Un jour, ils comprendraient l’enseignement de Maïmonide (1135-1204), furieux de voir que certains prenaient la Torah pour un manuel de magie, disant : « La Torah est pour l’âme, pas pour le corps ».



Un jour, ils comprendraient que le référent des Commandements n’est pas le Monde mais celui qui s’y soumet (« Les Commandements ont été envoyés à l’homme pour qu’il s’améliore », dit un sage du Talmud) ; qu’il ne s’est jamais agi, depuis le Sinaï, de domestiquer les forces obscures pour opérer (sur) le réel, mais bien d’articuler un Symbolique, ou machine de segmentation du sens raisonnée appuyée sur un Imaginaire plurivoque (récits et images accessibles à tous et « interprétables » selon la capacité de chacun), pour que même le « simple », le moins porté à l’abstraction, puisse distinguer sous toutes leurs guises début et commencement, jour et nuit, profane et saint, vrai et juste, etc. Autrement dit, puisse distinguer le ceci du non-ceci. Bref, se rendre apte au jugement – ce qui suppose, bien sûr de se méfier activement de sa spontanéité (en résistant aux nourritures interdites, aux unions proscrites et aux comportements prohibés)...

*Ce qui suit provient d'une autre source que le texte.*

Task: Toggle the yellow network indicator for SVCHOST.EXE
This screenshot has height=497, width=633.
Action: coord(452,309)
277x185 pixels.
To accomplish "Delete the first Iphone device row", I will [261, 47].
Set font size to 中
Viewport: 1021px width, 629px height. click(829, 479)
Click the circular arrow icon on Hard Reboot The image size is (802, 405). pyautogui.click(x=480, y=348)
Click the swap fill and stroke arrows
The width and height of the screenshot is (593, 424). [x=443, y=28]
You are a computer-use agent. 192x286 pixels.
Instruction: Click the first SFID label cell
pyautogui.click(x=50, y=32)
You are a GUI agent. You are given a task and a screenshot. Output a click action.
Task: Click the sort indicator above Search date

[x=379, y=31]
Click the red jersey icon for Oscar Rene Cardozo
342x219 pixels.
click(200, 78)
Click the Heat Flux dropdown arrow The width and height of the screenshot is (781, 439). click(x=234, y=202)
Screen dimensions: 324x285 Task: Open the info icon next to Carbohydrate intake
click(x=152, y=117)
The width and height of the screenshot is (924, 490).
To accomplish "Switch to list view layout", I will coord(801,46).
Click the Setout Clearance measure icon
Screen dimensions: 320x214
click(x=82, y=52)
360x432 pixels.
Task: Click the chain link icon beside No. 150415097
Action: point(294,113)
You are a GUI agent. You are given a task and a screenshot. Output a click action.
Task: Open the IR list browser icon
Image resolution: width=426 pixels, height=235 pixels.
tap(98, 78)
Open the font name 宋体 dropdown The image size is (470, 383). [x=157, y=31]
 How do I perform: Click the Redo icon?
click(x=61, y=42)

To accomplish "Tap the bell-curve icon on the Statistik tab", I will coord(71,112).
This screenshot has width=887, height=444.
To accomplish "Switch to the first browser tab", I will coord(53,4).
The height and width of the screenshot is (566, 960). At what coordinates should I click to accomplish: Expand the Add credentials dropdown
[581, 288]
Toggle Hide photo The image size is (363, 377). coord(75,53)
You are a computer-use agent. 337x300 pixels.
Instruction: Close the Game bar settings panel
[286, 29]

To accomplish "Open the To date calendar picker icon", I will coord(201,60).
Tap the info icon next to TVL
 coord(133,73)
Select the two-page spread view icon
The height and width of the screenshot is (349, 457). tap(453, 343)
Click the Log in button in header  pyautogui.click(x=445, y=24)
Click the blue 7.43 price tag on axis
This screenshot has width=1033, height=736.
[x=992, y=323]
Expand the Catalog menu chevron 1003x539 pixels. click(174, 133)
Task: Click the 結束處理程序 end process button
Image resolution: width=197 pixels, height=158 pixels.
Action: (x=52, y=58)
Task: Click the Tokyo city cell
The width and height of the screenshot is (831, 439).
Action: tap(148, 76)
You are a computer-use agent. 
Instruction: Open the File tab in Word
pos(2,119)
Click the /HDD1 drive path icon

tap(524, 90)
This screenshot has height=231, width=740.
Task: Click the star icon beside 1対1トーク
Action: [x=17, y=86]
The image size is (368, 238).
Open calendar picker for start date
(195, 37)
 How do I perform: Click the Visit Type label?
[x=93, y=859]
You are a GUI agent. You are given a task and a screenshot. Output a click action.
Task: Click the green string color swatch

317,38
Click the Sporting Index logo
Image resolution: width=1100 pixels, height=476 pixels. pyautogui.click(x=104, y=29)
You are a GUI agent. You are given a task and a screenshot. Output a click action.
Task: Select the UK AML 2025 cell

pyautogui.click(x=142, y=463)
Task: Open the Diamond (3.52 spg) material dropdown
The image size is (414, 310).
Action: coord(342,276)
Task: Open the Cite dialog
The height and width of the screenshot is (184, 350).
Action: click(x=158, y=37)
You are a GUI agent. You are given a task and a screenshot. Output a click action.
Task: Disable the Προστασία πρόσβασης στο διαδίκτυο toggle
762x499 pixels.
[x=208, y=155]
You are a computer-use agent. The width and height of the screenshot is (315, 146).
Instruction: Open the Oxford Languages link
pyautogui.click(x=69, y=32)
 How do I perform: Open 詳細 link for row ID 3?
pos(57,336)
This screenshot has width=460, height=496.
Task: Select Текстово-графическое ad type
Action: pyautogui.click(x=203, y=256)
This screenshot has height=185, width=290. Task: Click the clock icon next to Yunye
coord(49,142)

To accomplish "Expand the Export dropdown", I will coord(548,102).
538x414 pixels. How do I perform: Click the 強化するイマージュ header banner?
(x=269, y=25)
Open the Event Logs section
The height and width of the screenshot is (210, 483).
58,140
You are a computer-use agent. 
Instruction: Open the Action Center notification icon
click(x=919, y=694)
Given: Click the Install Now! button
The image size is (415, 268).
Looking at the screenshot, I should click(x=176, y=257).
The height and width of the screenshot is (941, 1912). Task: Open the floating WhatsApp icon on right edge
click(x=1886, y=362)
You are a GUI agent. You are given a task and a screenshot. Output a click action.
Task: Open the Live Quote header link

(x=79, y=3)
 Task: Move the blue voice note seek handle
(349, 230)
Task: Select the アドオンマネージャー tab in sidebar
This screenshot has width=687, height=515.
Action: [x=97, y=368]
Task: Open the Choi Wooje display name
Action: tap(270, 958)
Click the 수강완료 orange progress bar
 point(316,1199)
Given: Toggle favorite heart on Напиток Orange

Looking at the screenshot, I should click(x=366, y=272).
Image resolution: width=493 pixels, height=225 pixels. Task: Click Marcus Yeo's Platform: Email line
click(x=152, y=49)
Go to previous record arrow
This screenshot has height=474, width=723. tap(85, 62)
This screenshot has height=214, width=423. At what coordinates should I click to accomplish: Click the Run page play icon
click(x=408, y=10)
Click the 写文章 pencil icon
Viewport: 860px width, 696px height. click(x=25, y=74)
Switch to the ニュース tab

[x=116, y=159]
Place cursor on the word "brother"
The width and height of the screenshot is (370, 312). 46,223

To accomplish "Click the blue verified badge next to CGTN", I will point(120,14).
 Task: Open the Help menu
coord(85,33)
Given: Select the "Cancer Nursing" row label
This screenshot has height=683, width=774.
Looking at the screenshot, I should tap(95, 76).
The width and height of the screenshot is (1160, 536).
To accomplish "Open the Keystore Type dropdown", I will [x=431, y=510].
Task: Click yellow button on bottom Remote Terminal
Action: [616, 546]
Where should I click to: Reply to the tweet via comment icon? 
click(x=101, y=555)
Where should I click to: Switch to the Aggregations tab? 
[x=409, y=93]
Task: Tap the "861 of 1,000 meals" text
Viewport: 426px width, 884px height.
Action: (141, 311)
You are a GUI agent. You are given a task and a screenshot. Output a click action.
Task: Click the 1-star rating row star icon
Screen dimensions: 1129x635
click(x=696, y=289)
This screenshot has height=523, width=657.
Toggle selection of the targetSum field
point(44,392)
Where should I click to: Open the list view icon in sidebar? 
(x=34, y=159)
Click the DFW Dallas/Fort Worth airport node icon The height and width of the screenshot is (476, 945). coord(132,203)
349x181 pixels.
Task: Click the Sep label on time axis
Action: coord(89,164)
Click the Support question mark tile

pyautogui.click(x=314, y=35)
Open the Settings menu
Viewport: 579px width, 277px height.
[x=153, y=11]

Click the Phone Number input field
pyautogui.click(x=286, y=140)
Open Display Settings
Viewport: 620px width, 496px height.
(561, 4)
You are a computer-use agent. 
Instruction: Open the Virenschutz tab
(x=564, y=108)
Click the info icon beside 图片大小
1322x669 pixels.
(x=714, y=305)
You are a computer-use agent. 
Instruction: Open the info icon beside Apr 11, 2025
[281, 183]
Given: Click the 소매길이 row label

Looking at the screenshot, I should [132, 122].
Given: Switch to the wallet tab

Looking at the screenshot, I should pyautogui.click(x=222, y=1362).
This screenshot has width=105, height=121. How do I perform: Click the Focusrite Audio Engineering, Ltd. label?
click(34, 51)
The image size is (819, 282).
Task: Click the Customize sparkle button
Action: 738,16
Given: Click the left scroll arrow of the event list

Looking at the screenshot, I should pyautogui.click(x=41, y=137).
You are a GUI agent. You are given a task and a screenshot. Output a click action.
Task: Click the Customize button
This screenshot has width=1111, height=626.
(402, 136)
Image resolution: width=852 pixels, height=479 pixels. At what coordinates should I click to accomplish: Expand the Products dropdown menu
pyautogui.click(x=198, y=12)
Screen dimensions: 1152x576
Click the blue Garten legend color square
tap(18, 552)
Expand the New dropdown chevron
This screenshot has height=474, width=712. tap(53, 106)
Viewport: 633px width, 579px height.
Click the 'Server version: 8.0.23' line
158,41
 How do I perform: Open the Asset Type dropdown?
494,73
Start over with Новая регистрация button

Un jour où, pour beaucoup (les plus instruits, les plus modernes, en Turquie et en Egypte), ils jetteraient ce Symbolique avec l’Imaginaire « allant de soi » qui l’avait longtemps soutenu et s’était effondré avec l’Expulsion d’Espagne (schématiquement, la Torah comme récit édifiant et prédictif), et deviendraient « marxistes-nationalistes ». D’autres y gagneraient qui une compréhension plus fine des Commandements, qui la conviction qu’un Etat serait nécessaire – A quel prix ? Après quels tourments ? Au bout de combien de temps ? D’autres, enfin, inventeraient une mystique belle, raffinée, donnant un surcroît de sens à l’Exil, une dimension positive[2], et s’installeraient à Safed (Haute Galilée)… Mais en ce temps de vacillement du sur-moi[3], rien que l’hébétude et l’urgence de sauver sa peau !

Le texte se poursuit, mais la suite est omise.